I havent decided on which model but does that make much of a difference.
BTW must be 4wd and turbo'd  wouldnt want NA or 2wd eek!

o and are imports that much to insure or is there plenty of u.k specs about  

Many thx


----------



## Sussex Boy (Jul 26, 2003)

Your post is a little confusing, you say you've saved £20k but thats been wacked in half, does this mean you have £10k to spend? You also want 4WD- don't forget no Skyline is permanent 4WD. Only the GTR has an intelligent All wheel drive where they start as RWD and when necessary power is fed to the fronts (up to 50%).

If you limit yourself to GTR and £10k then you are only going to find some R32s in your price range. I would suggest you search this forum and read as much as you can, many GTS (RWD) can be brought up to high specification and it will increase the models available as you could then look at R33 GTS-T models (2.5 single tubo RWD)

As for insurance all skylines seem to be Group 20 even the 2.0 NA but the insurance thread will show that the specialsts (Flux etc) do appreciate there is a difference in models

Only a few R33 & R34 GTRs were UK spec so you are most certainly looking at an "import"

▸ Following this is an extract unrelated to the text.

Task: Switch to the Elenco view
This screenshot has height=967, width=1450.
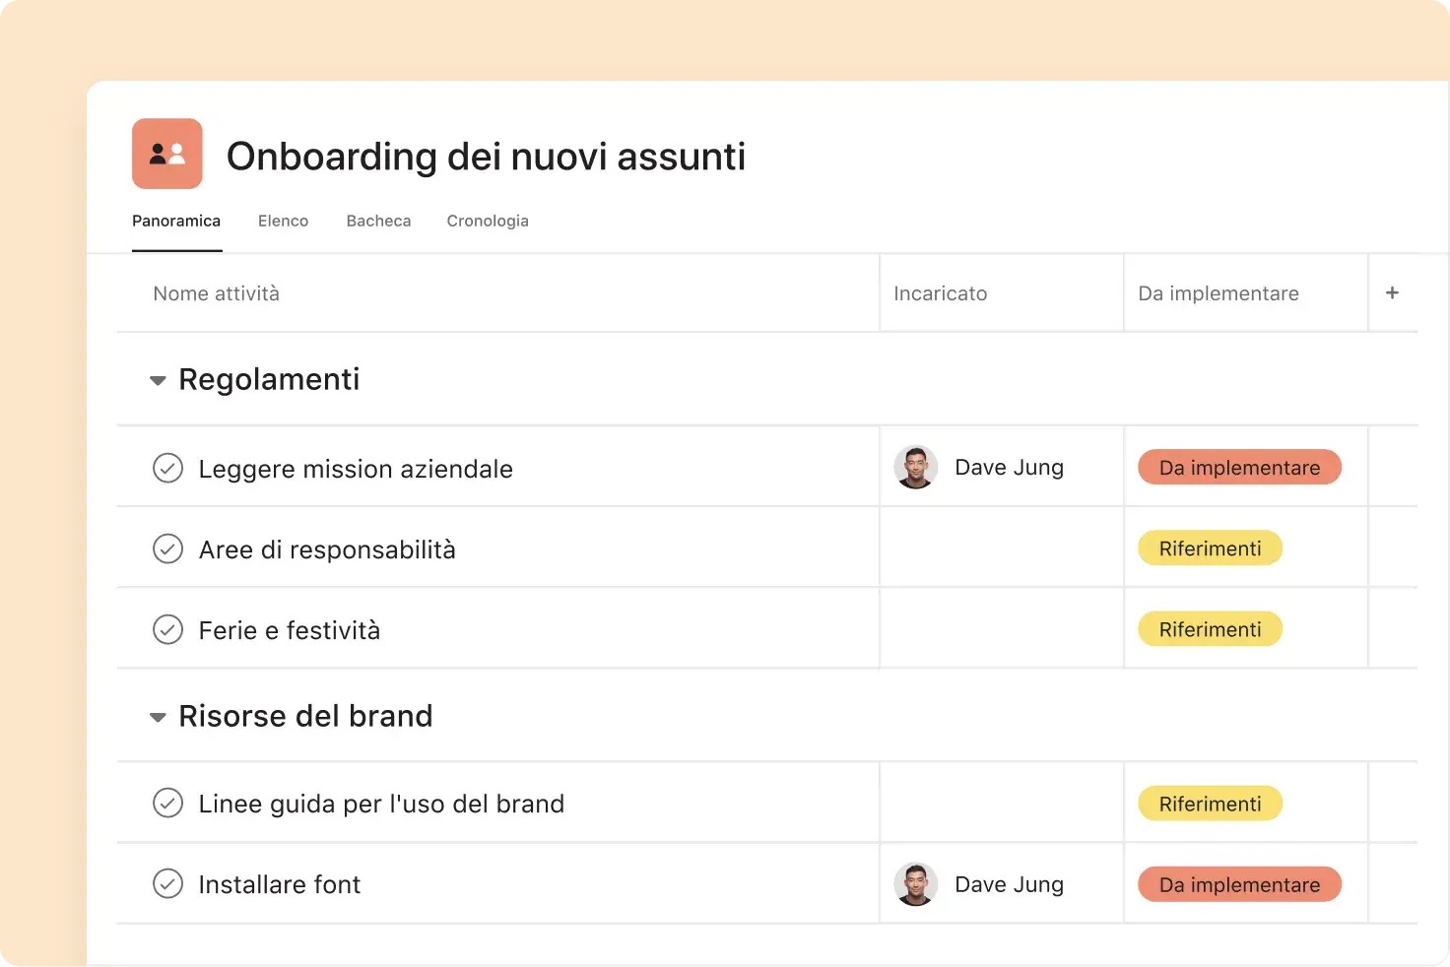Action: pos(283,221)
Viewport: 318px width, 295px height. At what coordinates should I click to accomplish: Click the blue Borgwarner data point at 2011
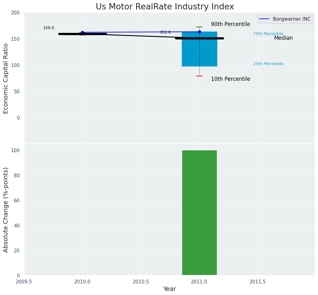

Good luck with the search, find the right one and it will definately be worth it

Paul


----------



## Rob22 (Jul 9, 2004)

err yeh you will have to give me a bit of space there  as i said havent quite got up to speed with models and spec  so how many models are there  wouldnt happen to have a buyers guide somewhere to help me out :smokin: still any idea what insurance is like on them iam not bothered about the car being group 20 all the ones ive looked at so far have been that  but iam not going to start searching if insurance is near impossible which i hope it isnt  

Many thx


----------



## blueskygtr (Mar 24, 2004)

Ok im presuming you are 22 in which case that is gonna put your insurance at over 1k for any type of GTR i would think  
I am 33 full NCB protected full cover inc windscreen with 500 excess tracker fitted insured now with directline @£748 from memory PMSL
R32 is a great car and with a bit of research and patience you should find a fairly mint one for that money mate
Use the search button extensively as there is a lot to learn  
JAY


----------



## Sussex Boy (Jul 26, 2003)

*specs*

Once you start a search you will find there are a number of models and multiple specification types, a good place to start searching would be ProSpec (see banner for web site) or www.skylinesrus.com. 

The two main options are the 2.5 single turbo RWD or 2.6 twin turbo AWD. There are also N/A verisons although it doesn't seem long before owners of these soon want to add a turbo. Once you have the model mix sorted then many of the threads re insurance, tuning etc will make more sense

enjoy the searches.

Paul


----------